In the 24 hours after the announcement of the guilty verdict, Trump raised $53 million, 25% from first-time donors.
Following the guilty verdict, former President and Republican candidate Donald Trump finished May raising $141 million, 37.6% of which was donated in the 24 hours since the verdict was announced.
The $141 million is the most raised in one month since the beginning of Donald Trump’s 2024 presidential campaign; there was $76 million in April and over $65.6 million in May.
Although President Joe Biden’s campaign hadn’t released May numbers, it raised only $51 million in April and over $90 million in March.
Donald Trump was convicted on all 34 felony counts in the so-called “hush money” trial, during which he was accused of improperly using funds to pay a porn star in an attempt to manipulate the outcome of an election, according to the charges.
However, Trump and his allies have insisted that the trial was politically motivated and an attempt to disqualify him from the 2024 election.
In the 24 hours between May 30 and June 1st, just after the verdict was made public, Trump raised $53 million, 25% from first-time donors.
According to the campaign, the money came from 2 million individual donations, with an average of $70.27.
The campaign added that counting “supporting organizations,” Trump raised $300 million for May.
Trump thanked his generous donors, and his advisors wrote, “We are moved by the outpouring of support for President Donald J. Trump.”
He added, “The American people saw right through Crooked Joe Biden’s rigged trial and sent Biden and Democrats a powerful message – the REAL verdict will come on November 5th.”
Many US Jewish groups weighed in on Donald Trump’s verdict last week.
“Without question, this is a political prosecution of a political opponent.

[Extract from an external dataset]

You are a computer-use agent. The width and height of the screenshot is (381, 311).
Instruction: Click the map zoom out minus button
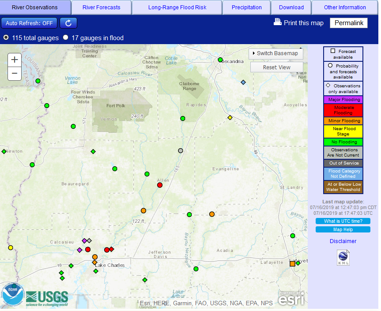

It’s a weaponization of the legal system,” stated Matt Brooks, CEO of the Republican Jewish Coalition.
Some accused Trump of being antisemitic when he noted that Alvin Bragg, the Manhattan district attorney, had the support of George Soros, who is Jewish.
Jason Bedrick, a research fellow at the Heritage Foundation’s Center for Education Policy, responded to that criticism.
“Y’know it’s funny. When people are screaming genocidal slogans about the world’s one Jewish state, the left bends over backwards to declare that it’s not antisemitism,” he wrote.
“But when people accurately point out that Soros has funded far-left D.A.s, even without referring to his Jewish ethnicity at all, the left shrieks about antisemitism.”
“We all see through this tired, politically motivated game,” he added. “Stop cheapening the charge of antisemitism.”